The New York Mets suffered a bad loss yesterday, and it likely will be the final nail in their coffin for the 2019 season. With that defeat, the Mets fell four games back of the Milwaukee Brewers for the second wild card spot in the National League, and that deficit appears insurmountable with eight games to go and Milwaukee’s incredibly soft schedule. There is no question that the Mets’ horrendous bullpen is the difference between them preparing for a wild card game and booking tee times, but you can pinpoint four very specific instances of that unit costing the Mets games they needed. When all is said and done, the Mets really would like to have these losses back:
May 29: Dodgers 9, Mets 8
This one is easily forgotten since it happened in May and was on the West Coast, but the Mets’ season shifted dramatically with this game. After splitting the first two games of their series with the Los Angeles Dodgers, the Mets jumped all over Walker Buehler in this one, with Pete Alonso homering twice as Buehler surrendered five runs in five innings. The Mets built an 8-3 lead in the seventh inning, and after the bullpen’s lesser arms blew a game on Monday, Mickey Callaway went to his top options at the time. Robert Gsellman and Jeurys Familia each gave up a run in their one inning of work, making it an 8-5 game, but Edwin Diaz suffered a complete meltdown in the ninth. Diaz was blasted from the start, giving up two straight homers to start the inning and gave up back-to-back doubles to tie the game at eight. Before long, the winning run had crossed the plate and the Dodgers stole a game the Mets had no business losing.

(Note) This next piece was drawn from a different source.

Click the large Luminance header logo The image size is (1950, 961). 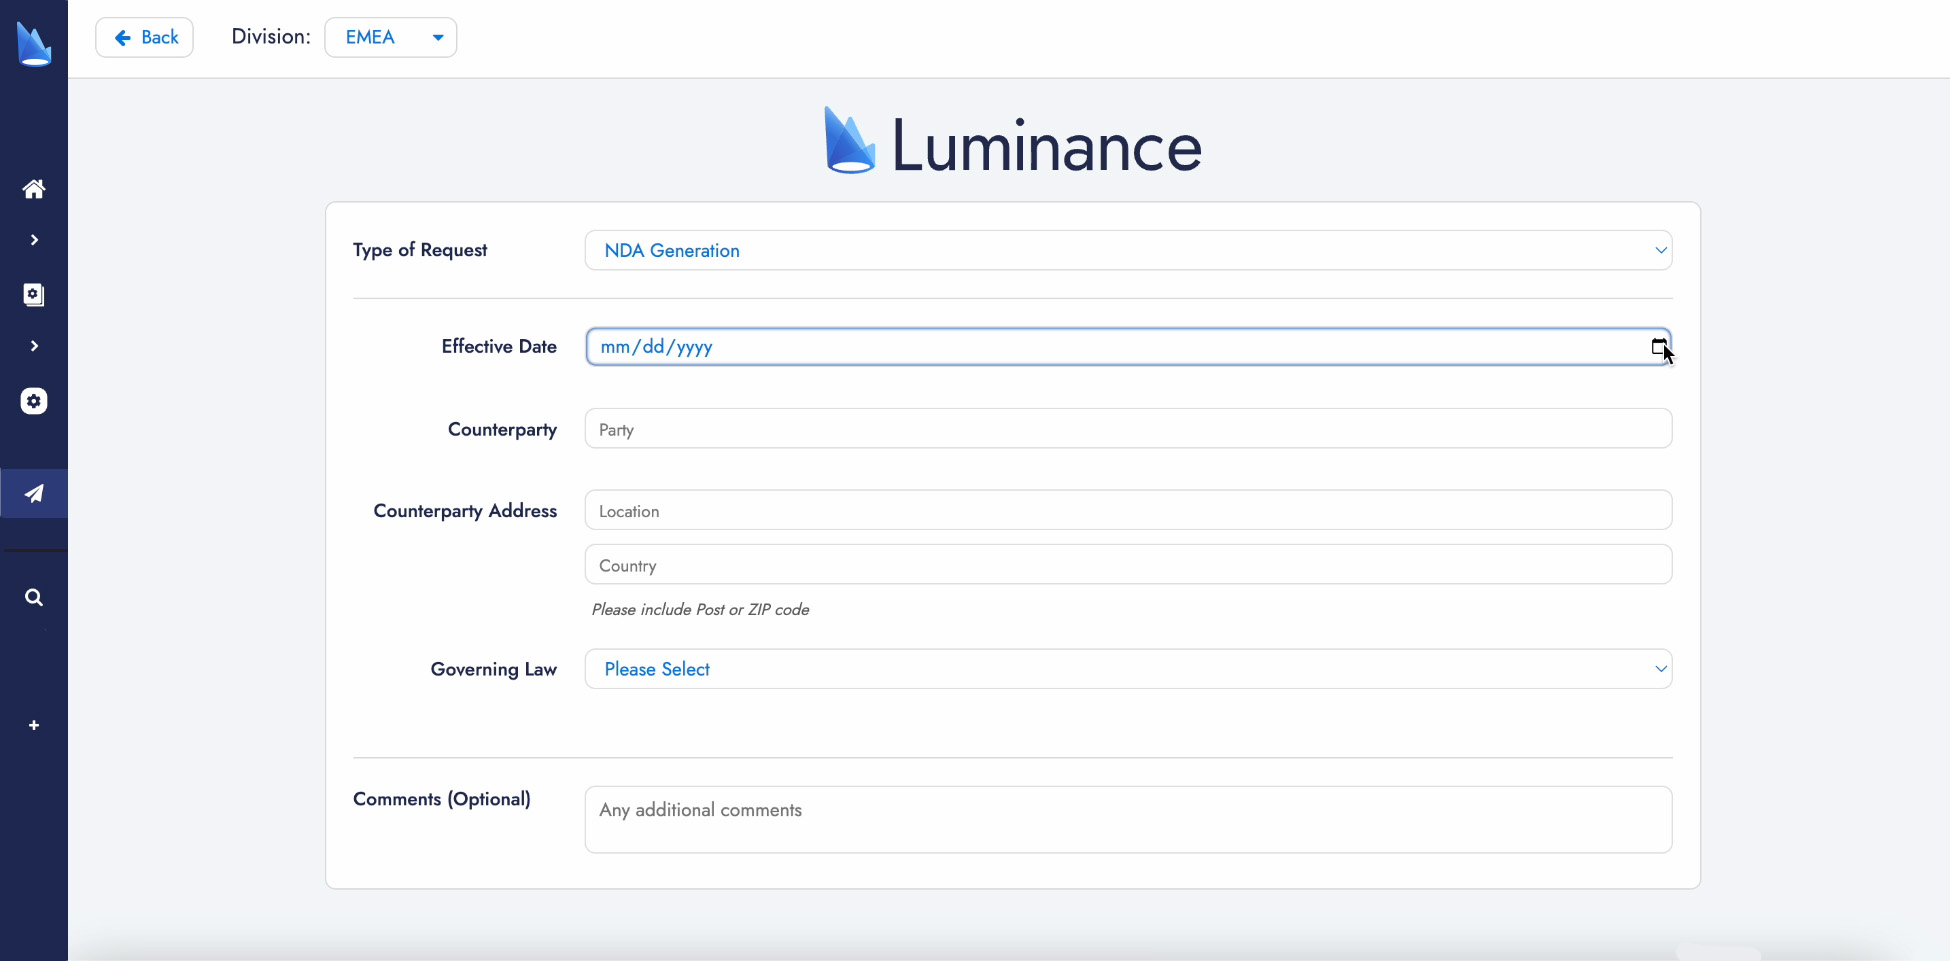1012,145
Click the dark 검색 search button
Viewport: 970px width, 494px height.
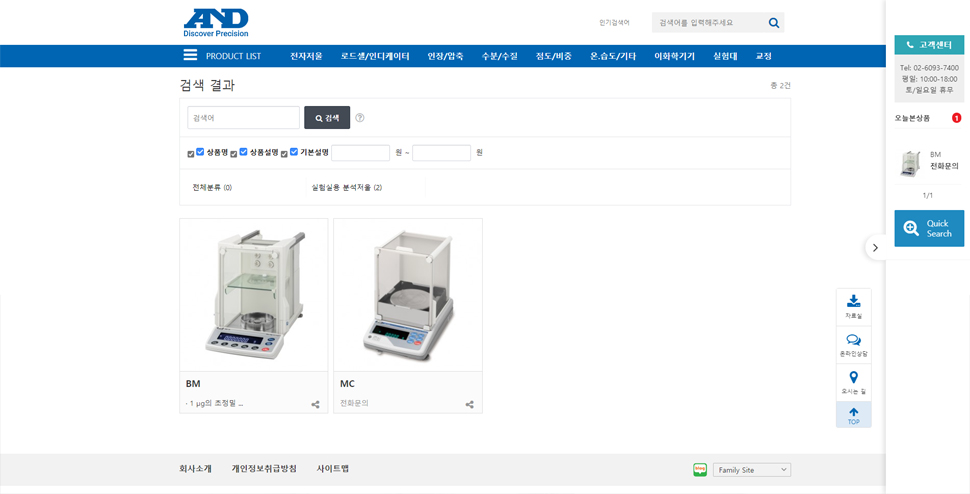click(327, 117)
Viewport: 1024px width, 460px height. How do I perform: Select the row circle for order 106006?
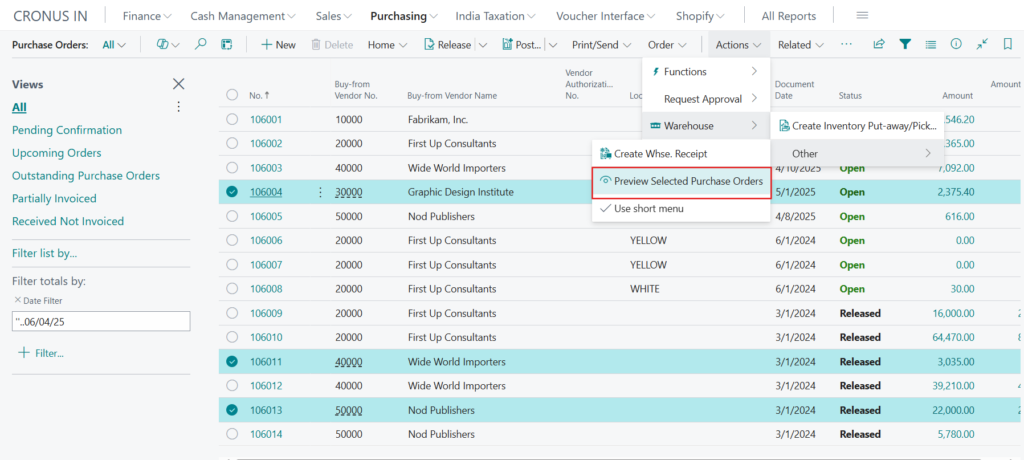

June 13: Cardinals 5, Mets 4
This one will go down in infamy as the rain game. The Mets had played well over the previous week and a half, putting together a 4-2 home stand and splitting a doubleheader with the New York Yankees. That set up a big weekend set with the St. Louis Cardinals, and the Mets built a 4-2 lead in the top of the ninth as rain began to pour down on the field. The umpires were motioning for the grounds crew to put the tarp on the field, but the Mets (led by Alonso) fought to try and wrap the game up. Diaz came on and promptly gave up two runs to tie the game, and after he got through the inning the rain forced the game to be suspended until the next day. Callaway went back to Diaz to start the tenth, and he gave up another run as the Mets suffered a brutal 5-4 loss over the span of about 18 hours.
June 27: Phillies 6, Mets 3
You could pick any game in this four game set, where the Mets led every game against the Philadelphia Phillies but got swept, but the last one was the most brutal. After trailing 1-0 for most of the game, the Mets grabbed a lead in the ninth when Todd Frazier launched a two run homer off Hector Neris. The Mets tacked on an insurance run for good measure, handing Diaz a 3-1 lead in the bottom of the ninth. Diaz imploded spectacularly, walking the first man he faced and surrendering a game tying homer to the very next batter, Maikel Franco. The next two batters walked and singled before Diaz served up another three run homer, this time to Jean Segura, to let the Phillies walk it off with five runs in the bottom of the ninth with Diaz failing to record a single out.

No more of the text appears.